進行性腎障害に対する進展の抑制に関する研究

単離β間在細胞、尿中細胞、骨髄由来間葉系幹細胞を種々の成長因子とともに培養し、糸球体構成成分の特異的蛋白の発現を検討したが、本年度行った検討ではいずれも陰性であった。一方、細胞の形態が神経細胞様であることから、神経細胞の指標である特異蛋白の発現を検討したところ、これらの培養細胞では、神経細胞特異蛋白発現が証明された。この神経細胞様細胞はカテコールアミン産生酵素の発現は見られなかったが、特定の遺伝子導入を行った後、中枢神経系に移植することにより神経疾患の治療に応用可能であることが示唆された。一方、間質障害を生じ、臨床例での蛋白尿を伴う進行性腎障害と類似した病理変化を示す、アルブミン負荷蛋白尿モデルラットを用いて近位尿細管の障害抑制を試みた。IL-1などのcytokineの情報伝達物質であるNFκB活性化を阻害する変異IκBを組み込んだアデノウィルスを腎動脈に投与したところ、アデノウィル
ス由来の遺伝子発現は近位尿細管に限局し、さらにアルブミン負荷による間質障害を完全に予防した。この結果は、進行性腎障害に重要な役割を果たす、間質障害進行抑制、さらにその改善に応用可能であり、今後腎炎モデルでの有用性を確認する。骨髄移植の実験では、骨髄移植後、糸球体内に時間経過とともにGFP 陽性細胞が出現し、漸増した。骨髄移植6ヶ月後において、共焦点レーザー顕微鏡を用い観察した結果、GFP陽性細胞の一部が糸球体メサンギウム領域にあることが判明した。この組織の2重染色をしたところdesmin陽性細胞の一部にGFP陽性細胞が認められ、糸球体内GFP陽性細胞がメサンギウム細胞である可能性が示唆された。骨髄を抗炎症性サイトカインであるIL-1Raを持続分泌するように改変したIL-1Ra キメラはMock キメラに比し腎炎誘導28日後のBUN, クレアチニンの上昇が有意に抑制された。さらに組織学的検討でも腎炎誘導による糸球体障害が有意に抑制された。以上の結果は、これまでの治療法では根治が不可能とされている急性、慢性腎炎および腎不全に陥った患者の抜本的治療として、患者骨髄をベクターとする遺伝子治療へ道を開くものと考えられた。骨髄間質細胞からの幹細胞系列化の実験において、骨髄細胞は、分化誘導前には線維芽細胞様の形態を呈した。分化誘導後に、ごく少数の細胞が自己拍動を開始し、このクローンを単離し、CMG細胞とした。CMG細胞におけるカテコラミン受容体の発現をRT-PCR法により解析するとα1受容体、β受容体の両者が心筋細胞に分化誘導された後に発現した。
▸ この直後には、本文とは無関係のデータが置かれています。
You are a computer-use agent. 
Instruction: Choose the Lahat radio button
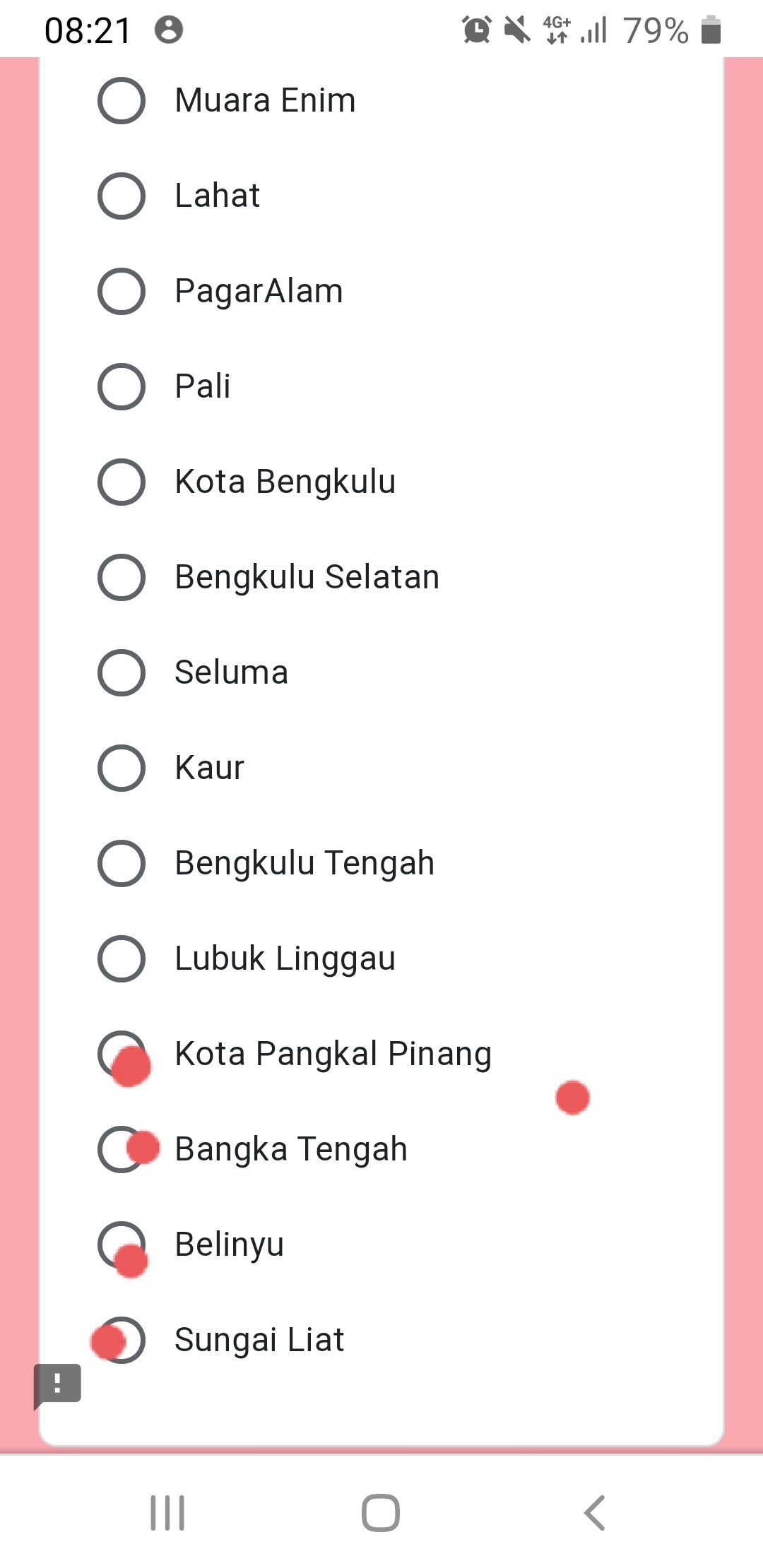pos(122,196)
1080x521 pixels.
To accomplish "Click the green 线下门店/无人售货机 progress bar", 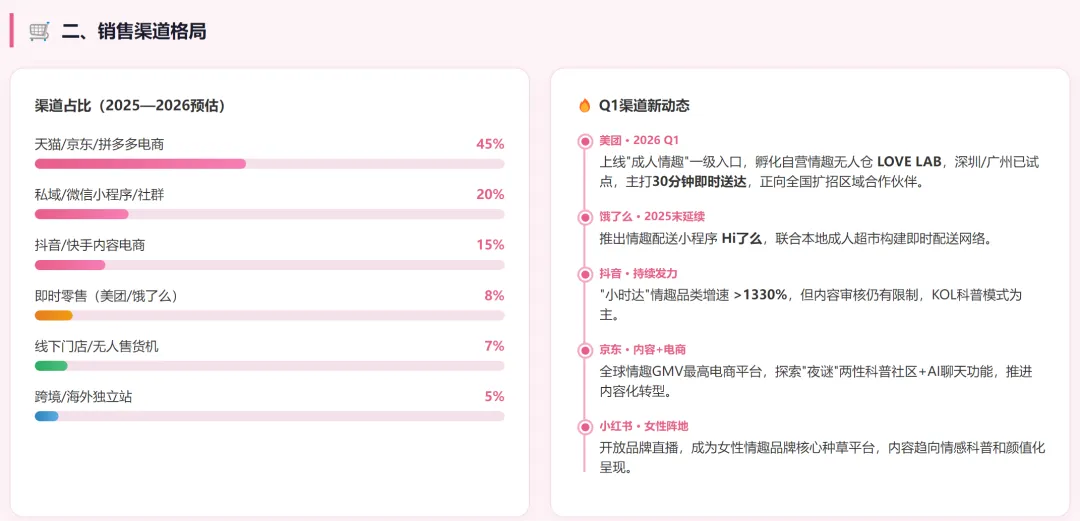I will [51, 366].
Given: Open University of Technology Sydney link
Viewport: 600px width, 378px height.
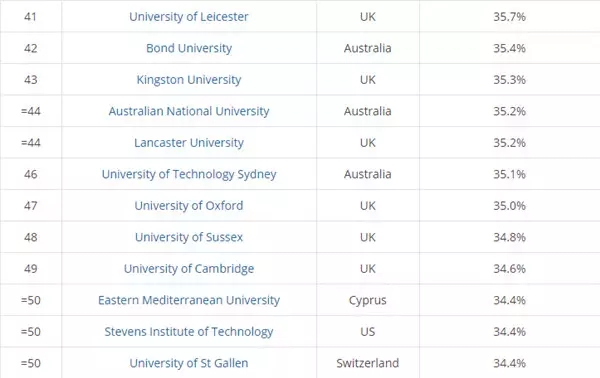Looking at the screenshot, I should (189, 174).
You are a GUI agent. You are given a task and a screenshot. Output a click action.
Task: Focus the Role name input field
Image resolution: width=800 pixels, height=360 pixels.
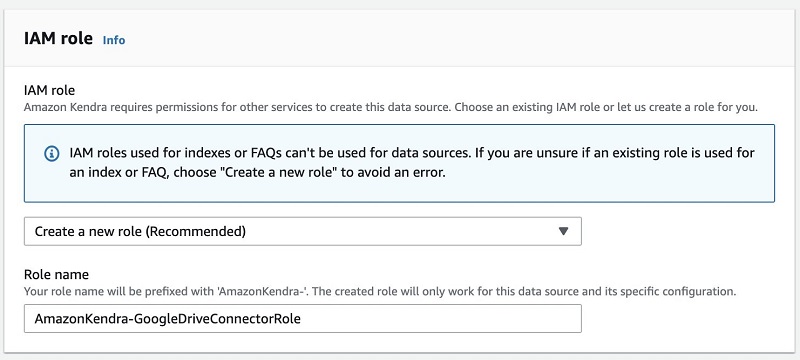(x=303, y=319)
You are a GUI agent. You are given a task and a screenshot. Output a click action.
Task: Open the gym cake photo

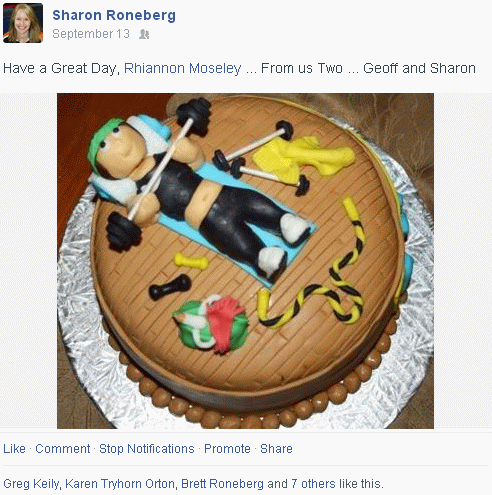click(245, 261)
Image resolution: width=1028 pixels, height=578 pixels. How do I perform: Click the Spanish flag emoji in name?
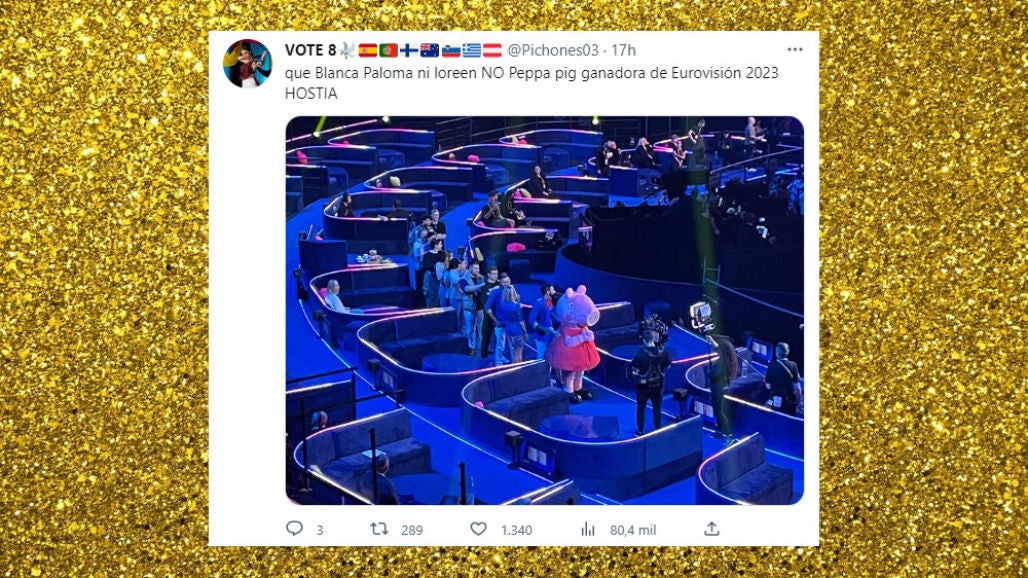(x=368, y=50)
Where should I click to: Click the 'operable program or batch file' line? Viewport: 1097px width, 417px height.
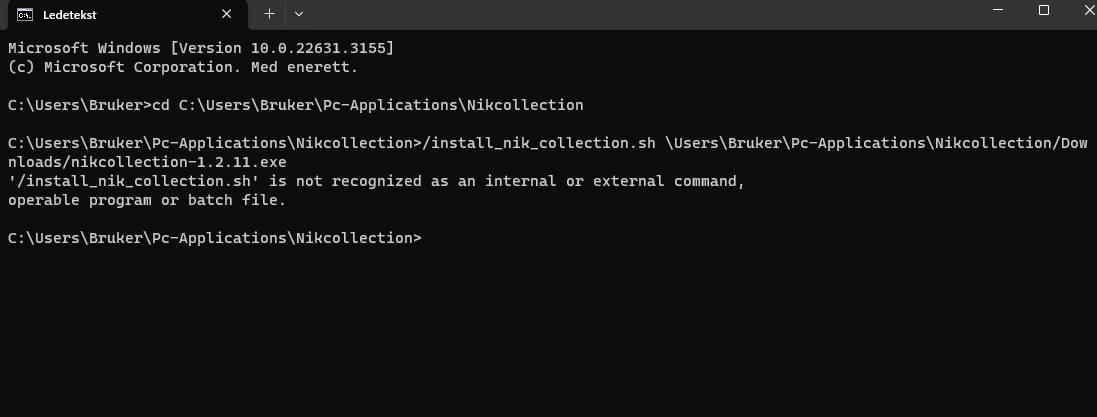[x=146, y=200]
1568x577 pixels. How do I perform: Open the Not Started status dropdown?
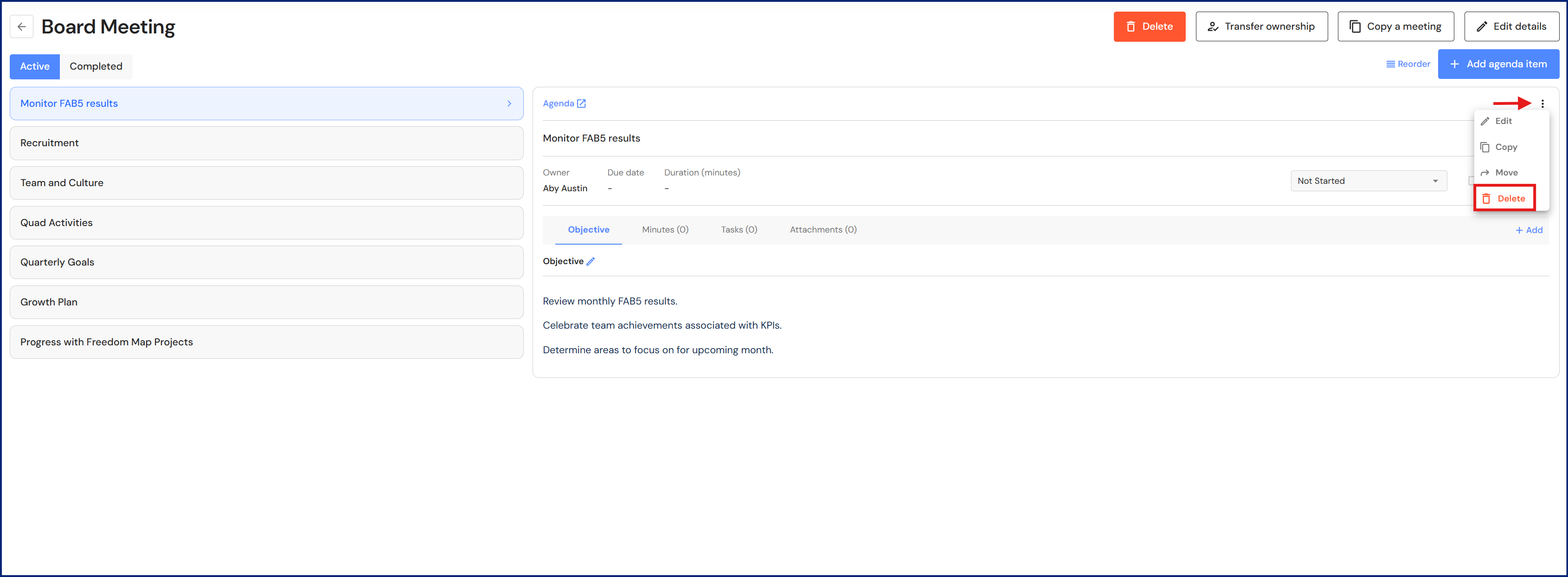click(1368, 181)
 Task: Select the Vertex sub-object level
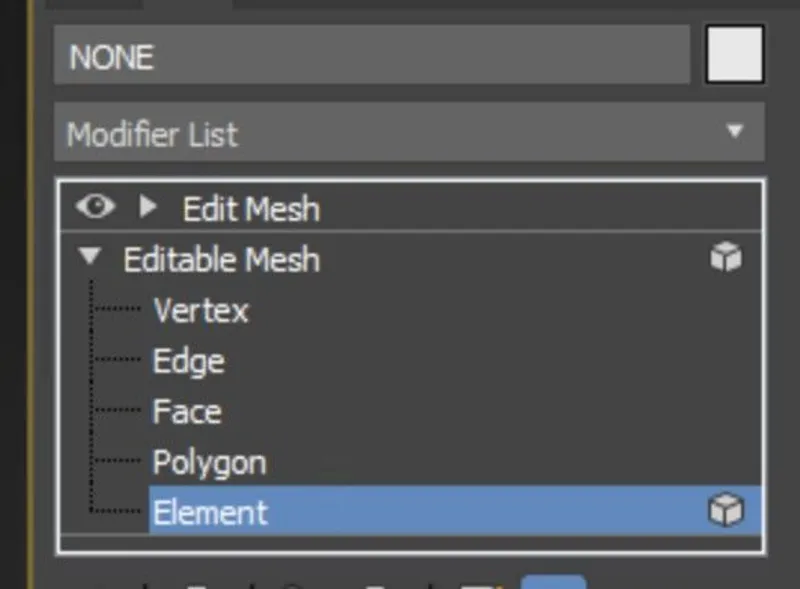point(201,311)
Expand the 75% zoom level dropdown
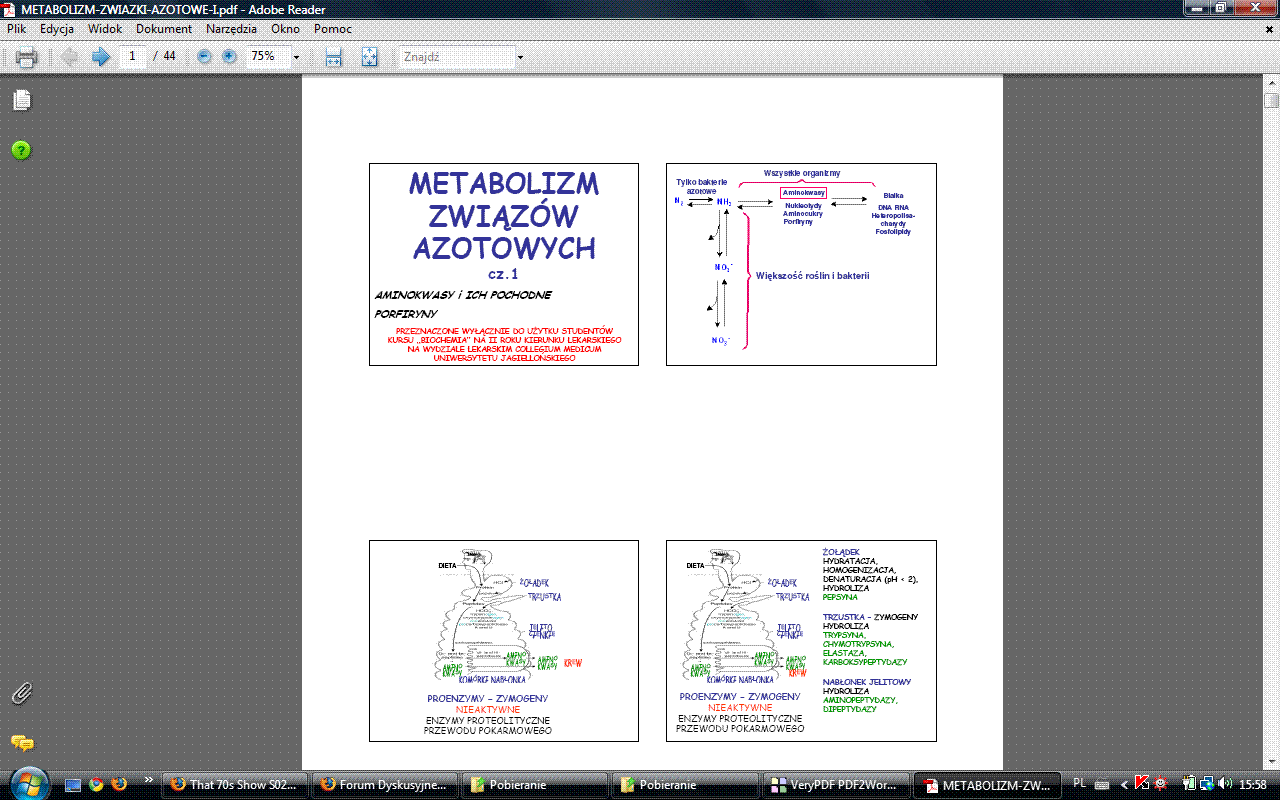 pyautogui.click(x=296, y=57)
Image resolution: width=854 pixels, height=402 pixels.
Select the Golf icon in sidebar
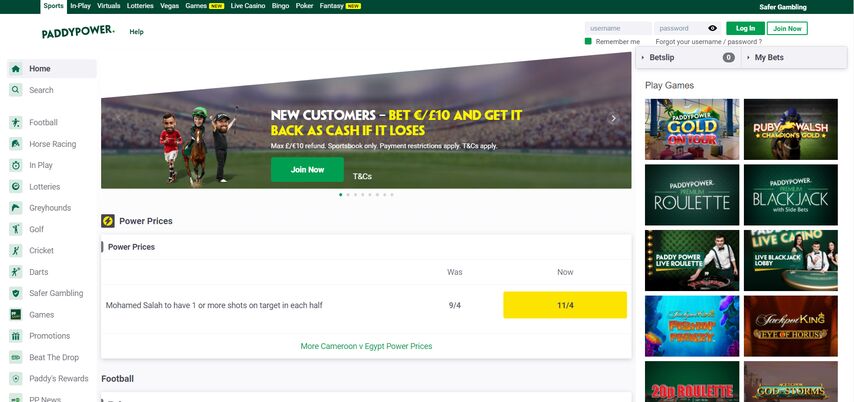pyautogui.click(x=16, y=229)
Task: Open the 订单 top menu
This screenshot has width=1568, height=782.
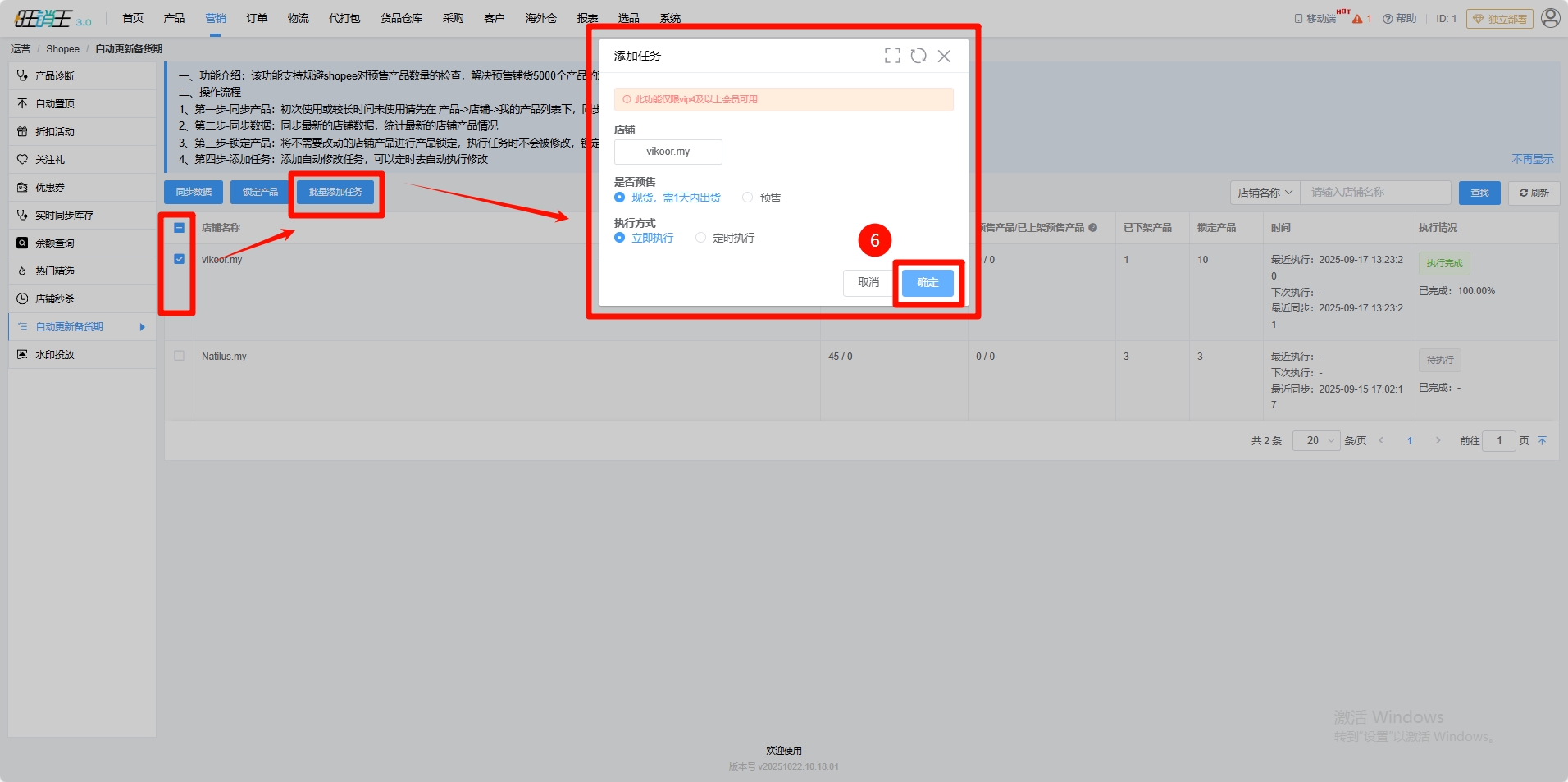Action: pos(257,18)
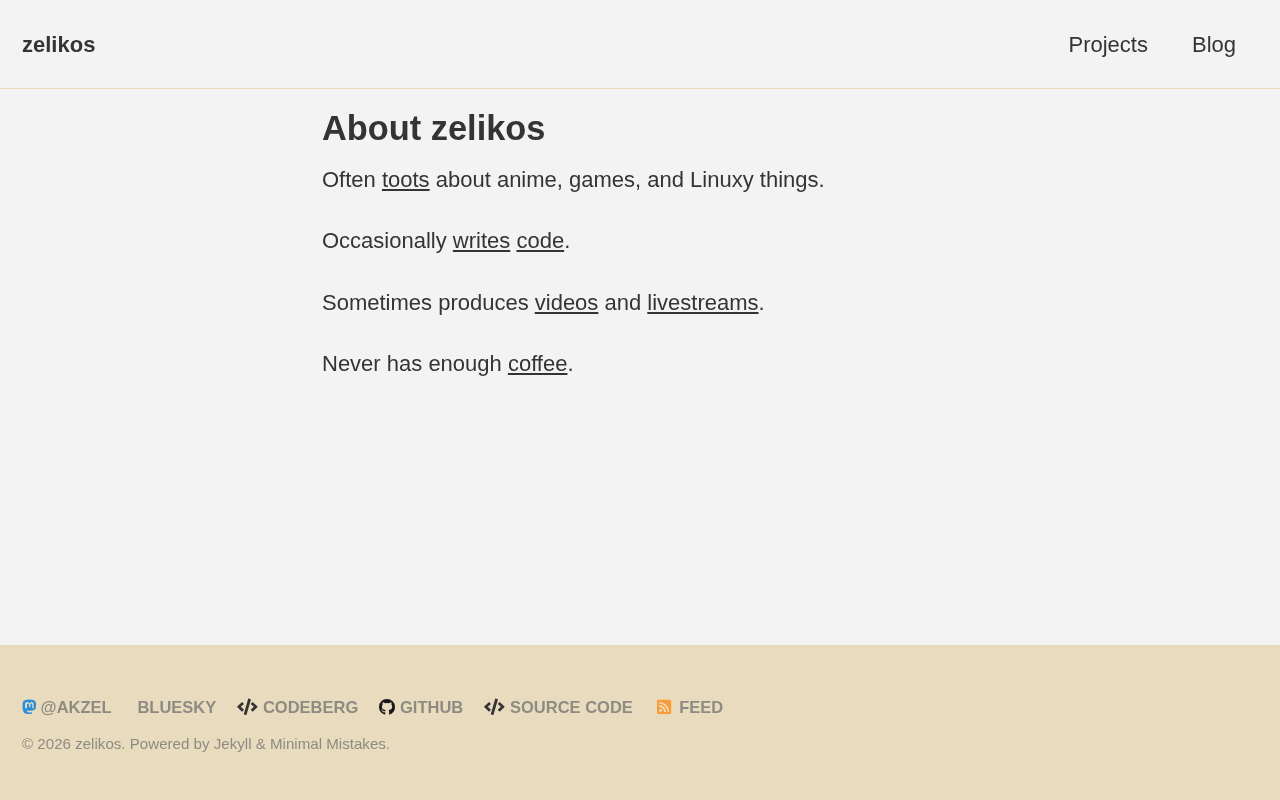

心筋細胞特異的に発現するミオシン軽鎖-2v遺伝子のプロモーターにEnhanced Green Fluorescent Protein　(GFP)-cDNA遺伝子を組み替えたプラスミドを作製し、CMG細胞に遺伝子導入した。この細胞に5-azacytidineにより最終分化誘導を行い、GFP発現細胞のみを採取し、移植したところ、これらの心筋細胞はレシピエントの心臓で生着し、同期して収縮していた。移植心筋細胞は少なくとも2カ月以上、レシピエント心で生着することが確認された。以上の検討より、骨髄由来の細胞から、機能細胞を継代化することが可能であることが証明され、腎機能再生に応用可能であることが期待される。尿細管細胞の再生と増殖誘導を引き起こす遺伝子の同定を行うため、近位尿細管細胞の再生、分裂、増殖を認める急性腎不全モデルを用いた。ラットの虚血性急性腎不全モデルの再生、増殖の時期に、Wnt4とE2F1が近位尿細管で劇的に発現亢進することを確認した。Wnt4は、受容体結合後beta-cateninを介して細胞増殖、分化を引き起こすことが知られているが、Wnt4遺伝子をLLC-PK1細胞に導入し、さらにbeta-catenin、 転写因子TCFの遺伝子を導入した。これらの遺伝子導入下で、相加的に細胞増殖能がLLC-PK1細胞で亢進した。細胞増殖の重要な因子 であるE2F1をアデノウイルスに組み込み、急性腎不全ラットの腎に発現させると尿細管細胞の増殖が早まり、腎機能は改善した。以上より、Wnt4の遺伝子導入により、尿細管細胞は再生、分裂能を獲得し、尿細管細胞幹細胞の性格を獲得しうる可能性が示唆された。また、E2F1の発現を亢進させるとARF後の腎機能回復は促進されることから、E2F1の発現が尿細管細胞の再生、増殖のkey factor であると考えられた。